Olaylar uluslararası toplumda büyük tepkilere yol açtı. İnsan hakları örgütleri, Birleşmiş Milletler ve Avrupa Birliği, İsrail'i sert bir dille kınadı. Ancak kınama mesajları dışında herhangi bir somut adım atılmadı. Özellikle de ABD'nin sessiz kalması, tepkilerin daha da büyümesine neden oldu.

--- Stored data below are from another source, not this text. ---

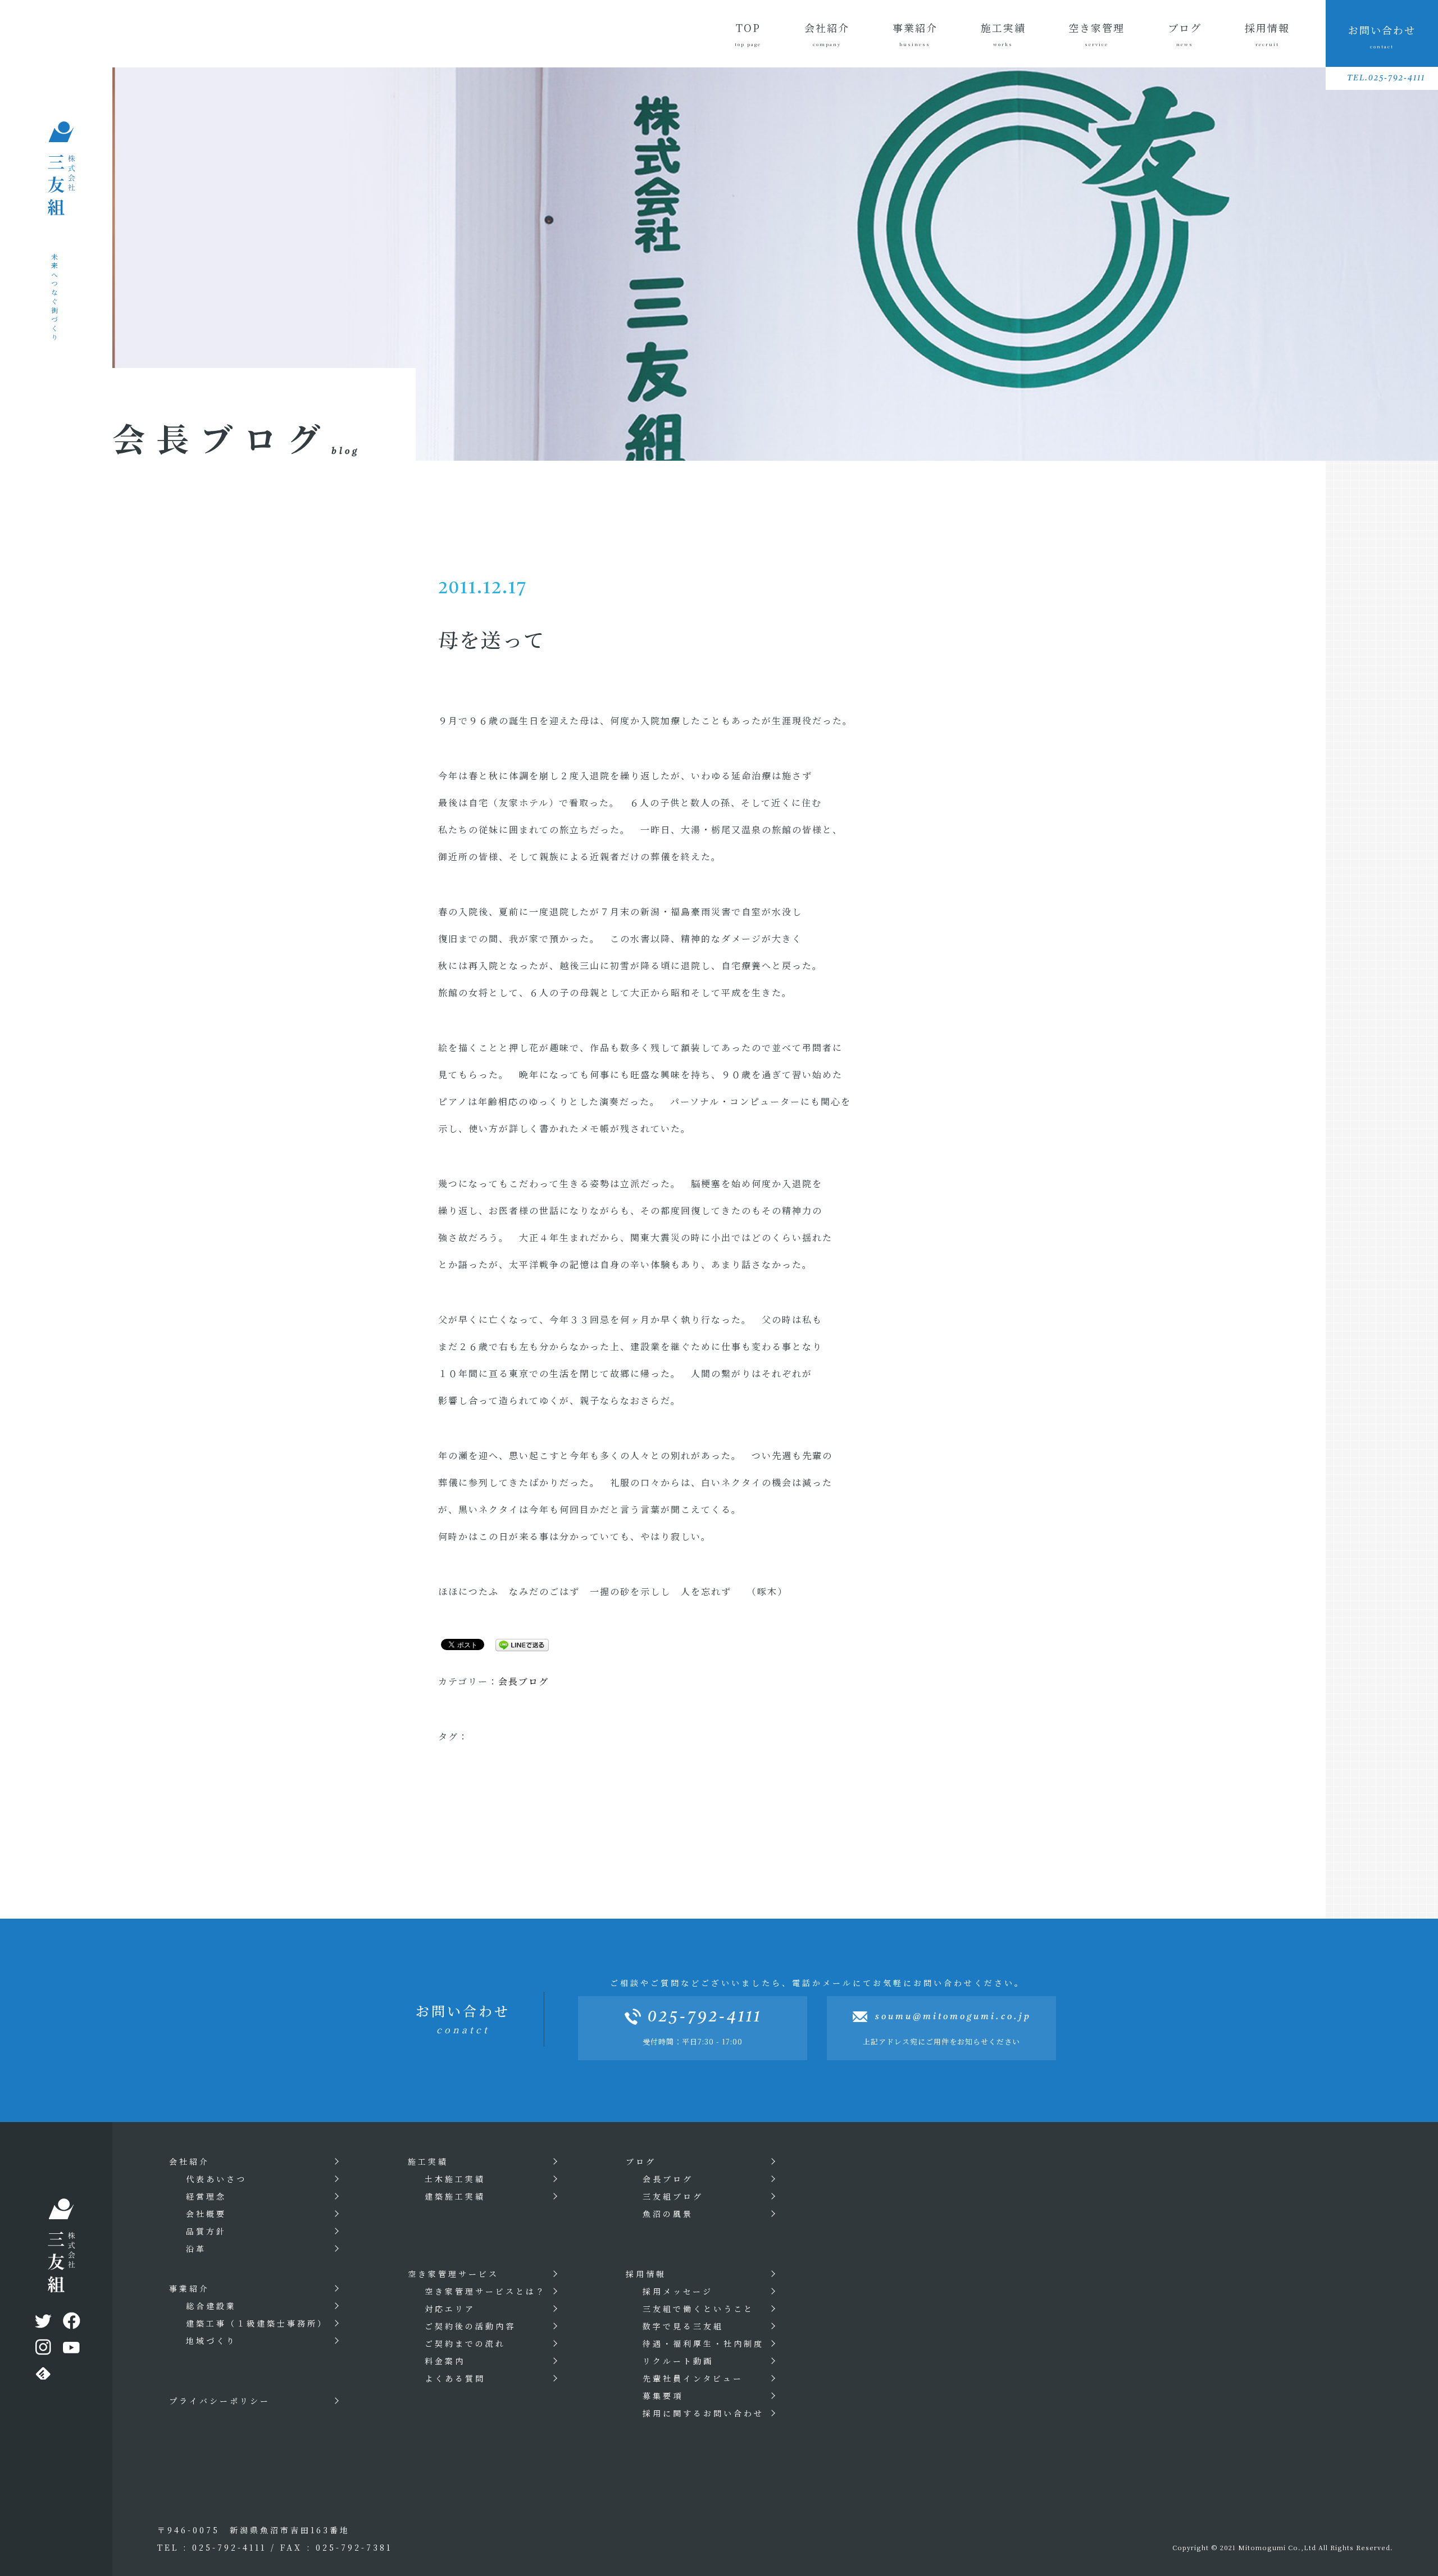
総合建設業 (211, 2305)
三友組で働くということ (698, 2308)
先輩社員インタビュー (693, 2378)
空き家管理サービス (453, 2273)
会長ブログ (523, 1681)
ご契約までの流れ (465, 2343)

Gazze'de yaşanan bu çöküş, insan hakları konusundaki evrensel değerlerin ne kadar zayıf olduğunu bir kez daha gözler önüne serdi. Özellikle de Filistin halkının yaşadığı zorluklar ve haksızlıklar, dünya kamuoyunun vicdanını sorgulattı. İnsan haklarının herkes için eşit bir şekilde geçerli olması gerektiği vurgulandı.
İnsan Hakları Günü, aslında tüm dünyada kutlanması gereken bir gün olmasına rağmen, bu tür trajik olaylarla anılması son derece üzücü. İnsanlığın ortak değerleri olan yaşam hakkı, özgürlük ve adalet gibi kavramların Gazze'de çiğnenmesi, insanlık adına büyük bir utanç kaynağıdır. Bu tür olayların bir daha yaşanmaması için uluslararası toplumun daha etkin bir şekilde harekete geçmesi gerekmektedir.